When used for planning and design purposes, a properly developed theory of change is the result of a creative, rigorous and participatory process in which the actors involved articulate their objectives and the actions required to carry them out.[1].
Every social program is implicitly or explicitly based on a theory about how and why the program works or is intended to work.[2] For example, a program that offers subsidies to low-income families in exchange for them sending their children to school, has behind it the theory that such money will encourage parents to continue taking their children to school, so that they will have more schooling in the future and this higher schooling will translate into more income, allowing them to escape poverty. A theory of change would be the graphic representation of this process of interventions, assumptions and objectives to be met.
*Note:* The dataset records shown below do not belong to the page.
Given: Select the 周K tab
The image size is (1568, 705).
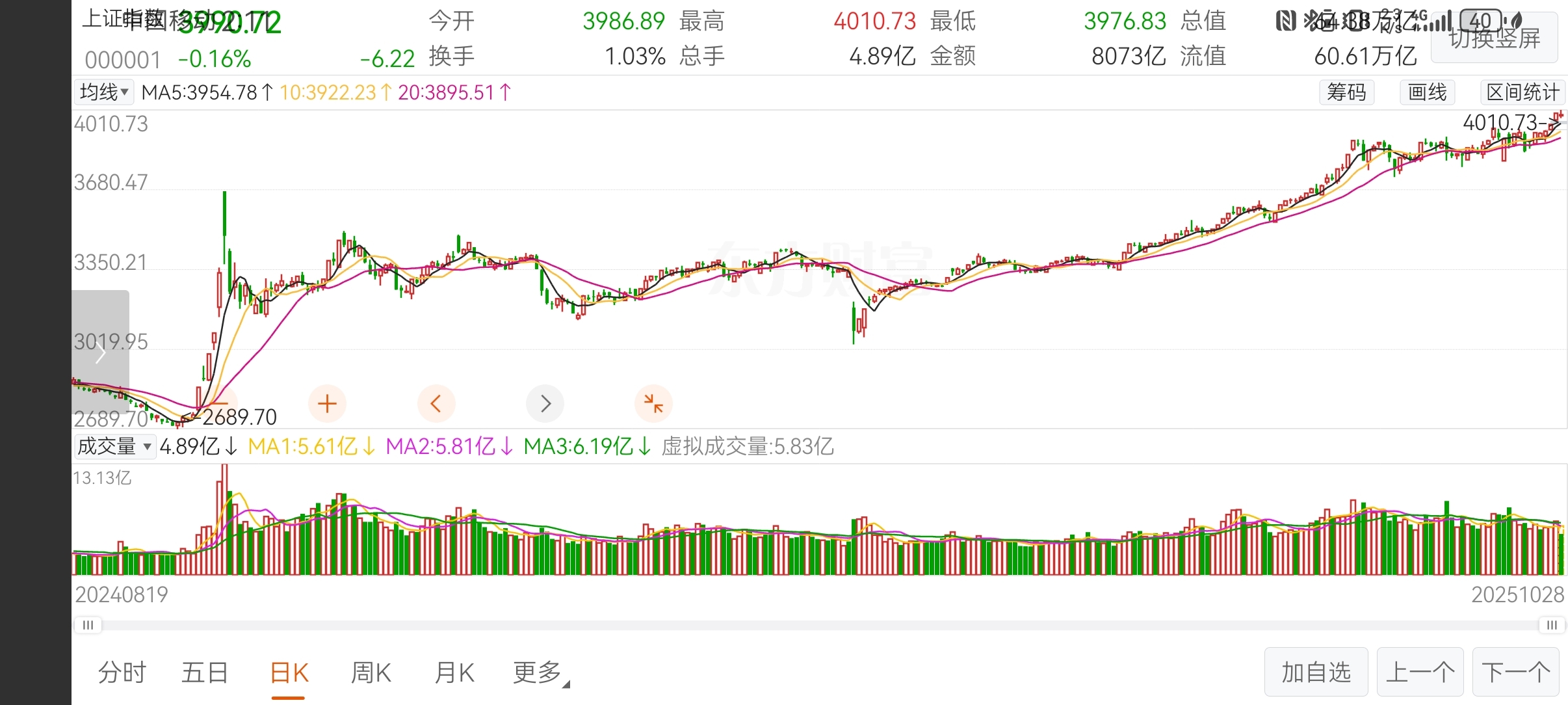Looking at the screenshot, I should 371,672.
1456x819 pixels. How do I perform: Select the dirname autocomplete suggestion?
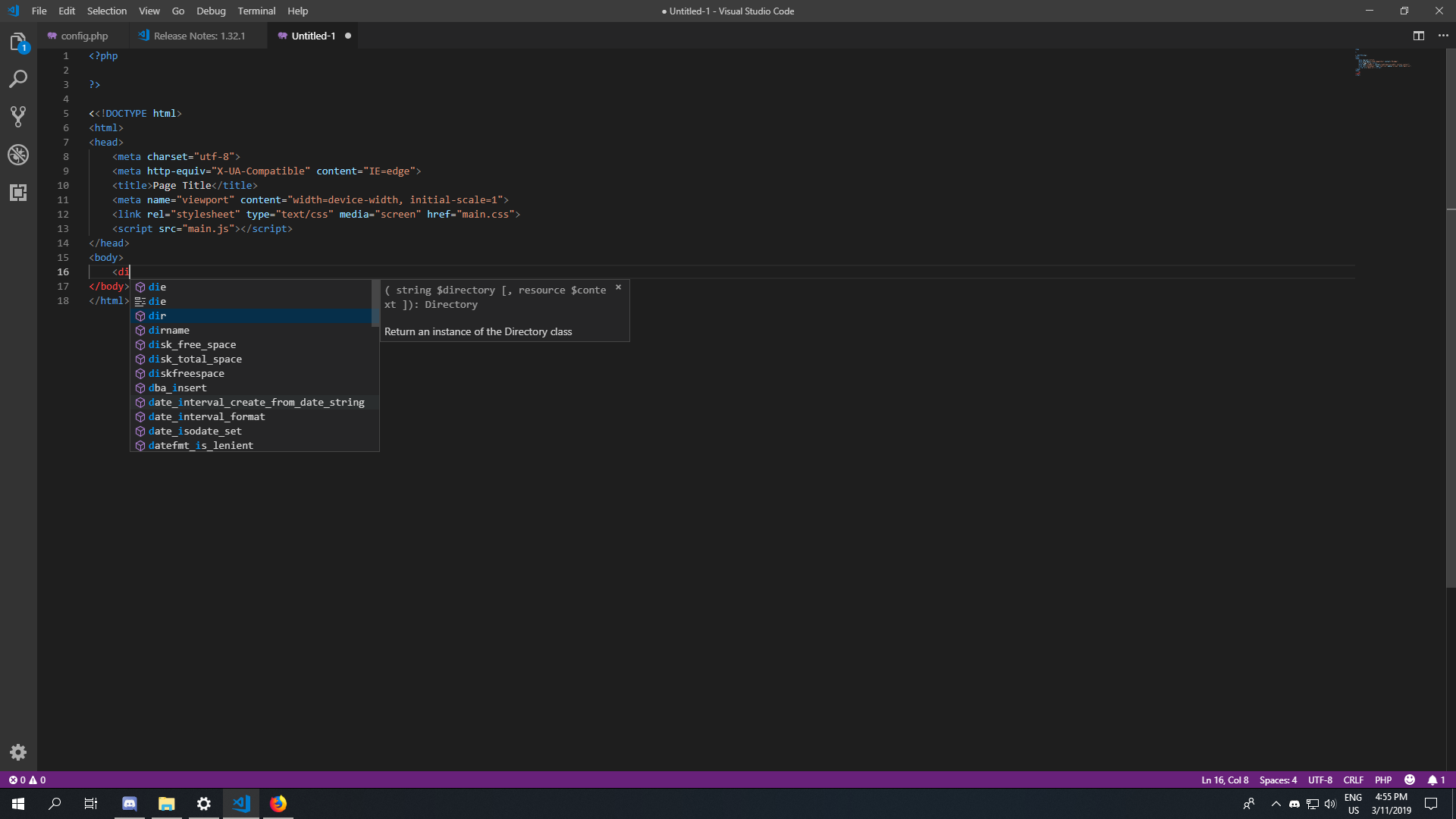click(169, 330)
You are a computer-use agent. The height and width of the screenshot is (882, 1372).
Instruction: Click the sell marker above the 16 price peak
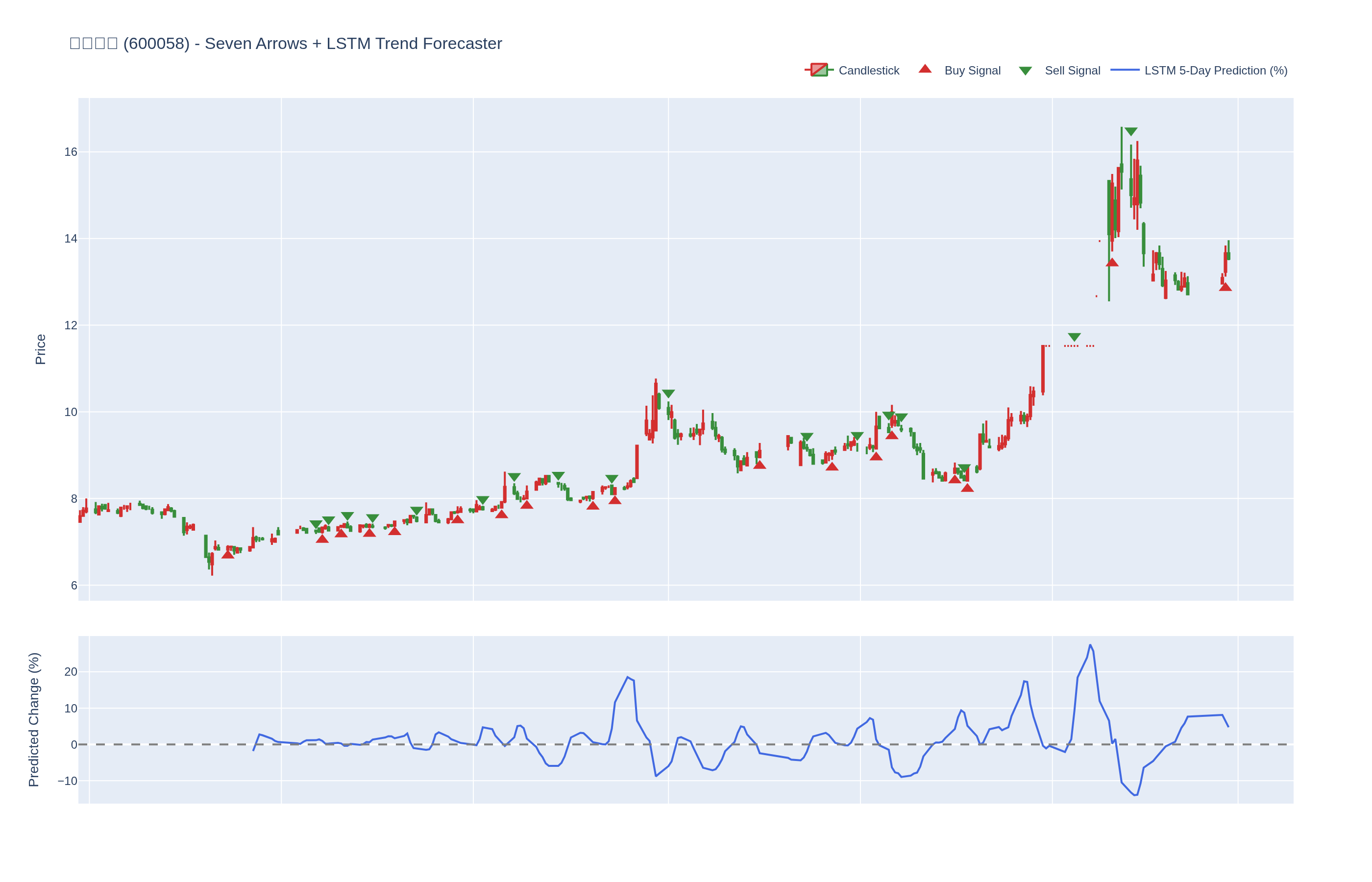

For this reason, the theory of change is also a method used to carry out an evaluation of the causal logic followed by social interventions. This type of evaluation will try to detach and trace these chains of actions and objectives in the most precise way possible, identifying all the assumptions and connections in the causal logic of the program. The objective of this type of evaluation is to examine to what extent the causal theory that supports the program is valid and if there are weaknesses in it that call for modifying elements of the program design. An evaluation of this type should be able to show which of the assumptions underlying the logic of the program's intervention are met or not and whether the causal relationships it poses between what the program does and what it aims to achieve are supported by evidence.[2].
A theory of change describes how interventions carried out by a program or organization produce the results necessary to cause the expected change. In general, changes are the result of a complex network of activities that must be carried out. Thus, the theory of change provides a working model that shows causality and, therefore, represents a framework against which hypotheses can be tested about which actions best produce a result.[1].
Using the theory of change method allows us to know what an intervention does, why and for what purpose it does it since each result is explicitly defined and linked to the actions that seek to lead to it. Therefore, one of the advantages of this method is the flexibility it has to monitor the causal chains of social programs and, if they are not met, be able to make the necessary changes in the design of the programs.